TO DO: Word for word, copy the data that follows and skip its pictures.

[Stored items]

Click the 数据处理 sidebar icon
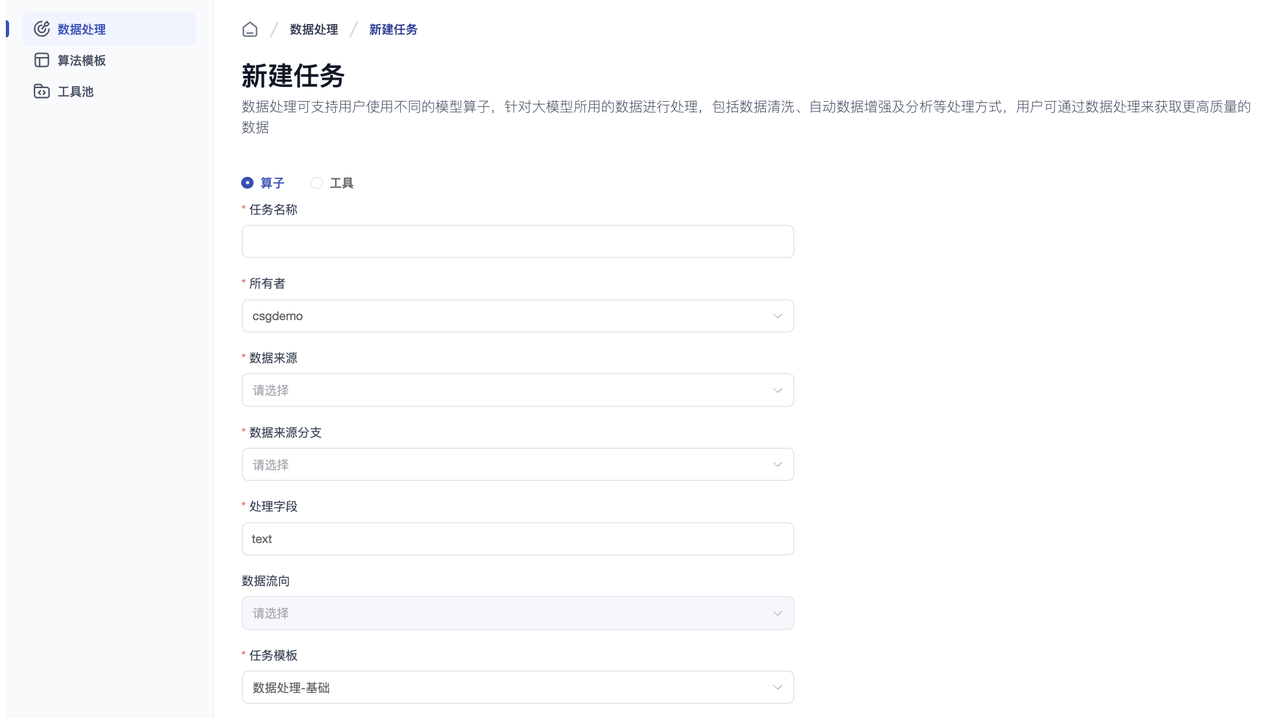tap(42, 29)
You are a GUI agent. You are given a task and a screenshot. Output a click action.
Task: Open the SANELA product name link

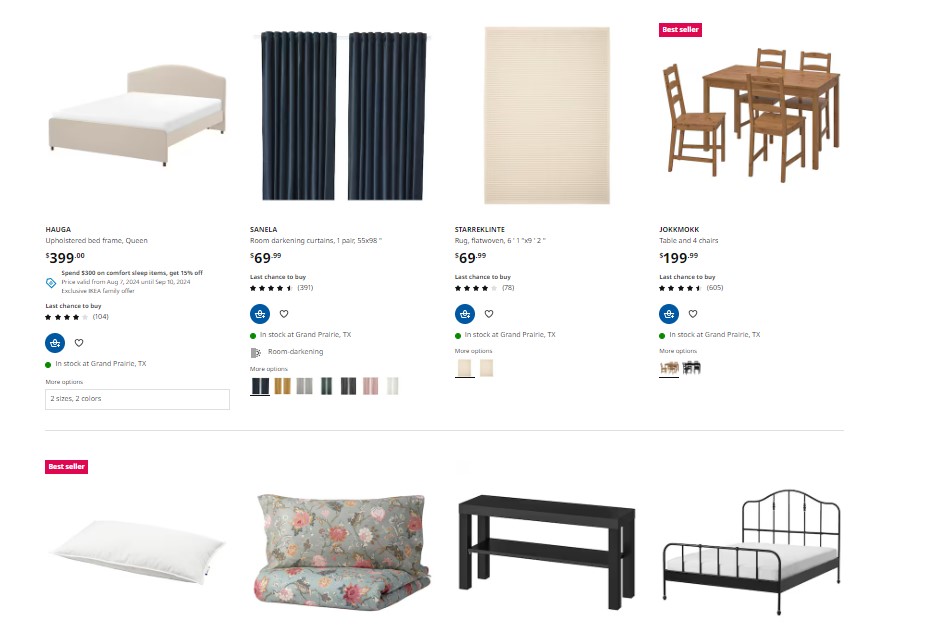pyautogui.click(x=263, y=230)
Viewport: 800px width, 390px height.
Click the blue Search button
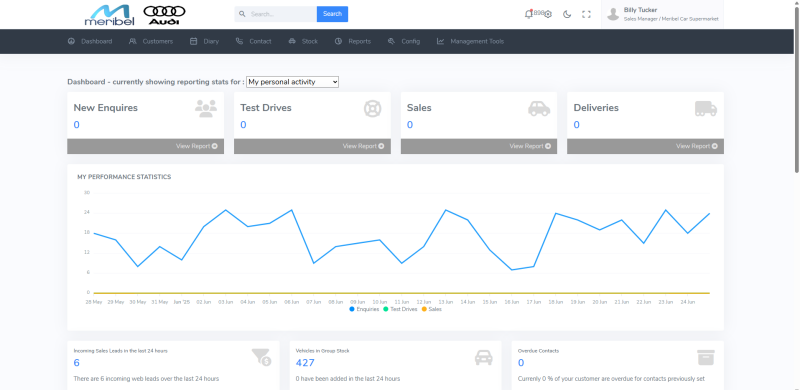point(332,14)
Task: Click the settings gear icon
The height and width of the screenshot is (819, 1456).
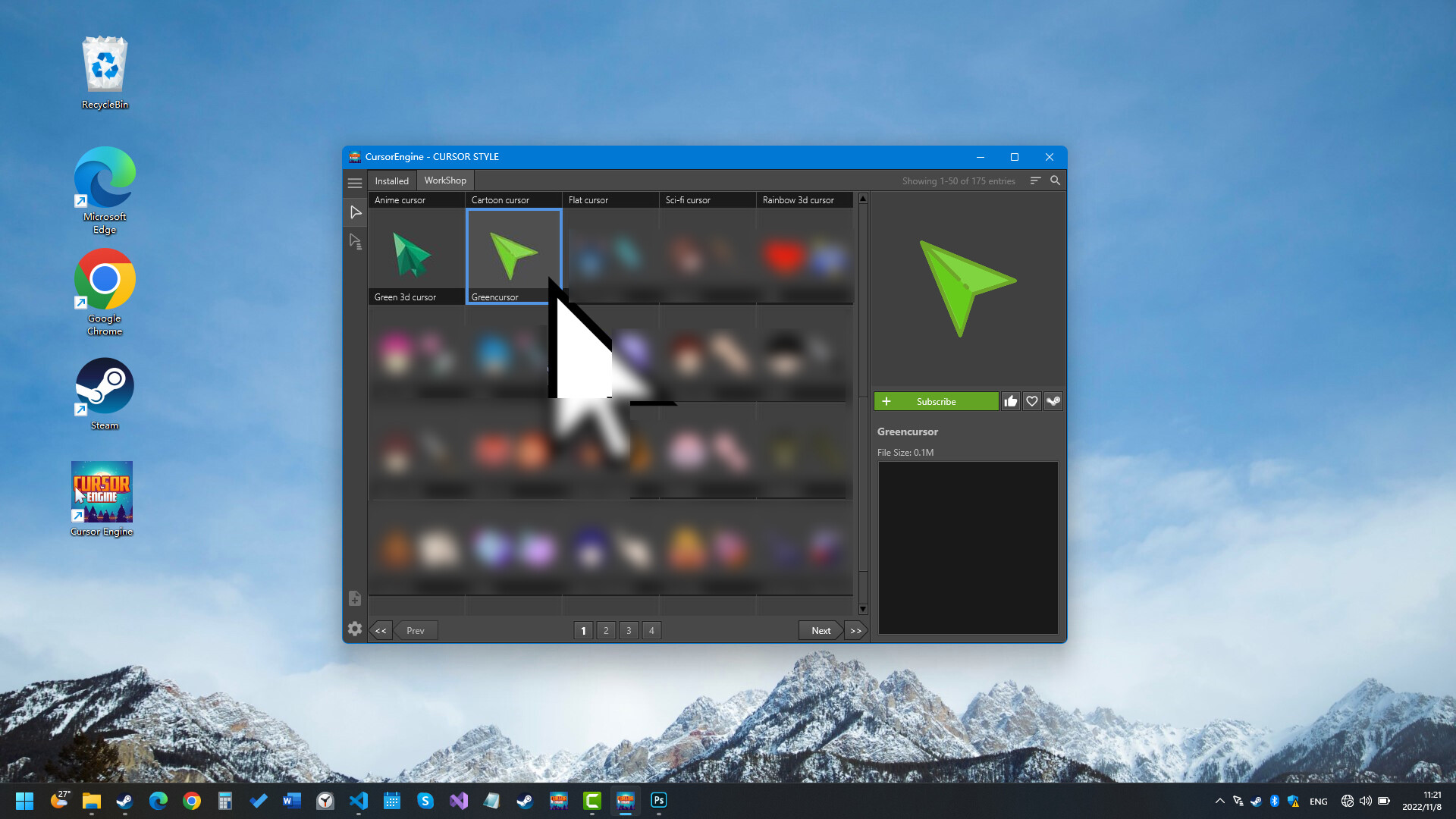Action: coord(355,628)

RESPONSE TO THE TASK:
Click the 数据处理 sidebar icon
tap(42, 29)
You are a GUI agent. You are given a task and a screenshot. Output a click action.
Task: Open the SANELA product name link

pyautogui.click(x=263, y=230)
Viewport: 800px width, 390px height.
Click the blue Search button
point(332,14)
Task: Click the settings gear icon
The height and width of the screenshot is (819, 1456).
Action: coord(355,628)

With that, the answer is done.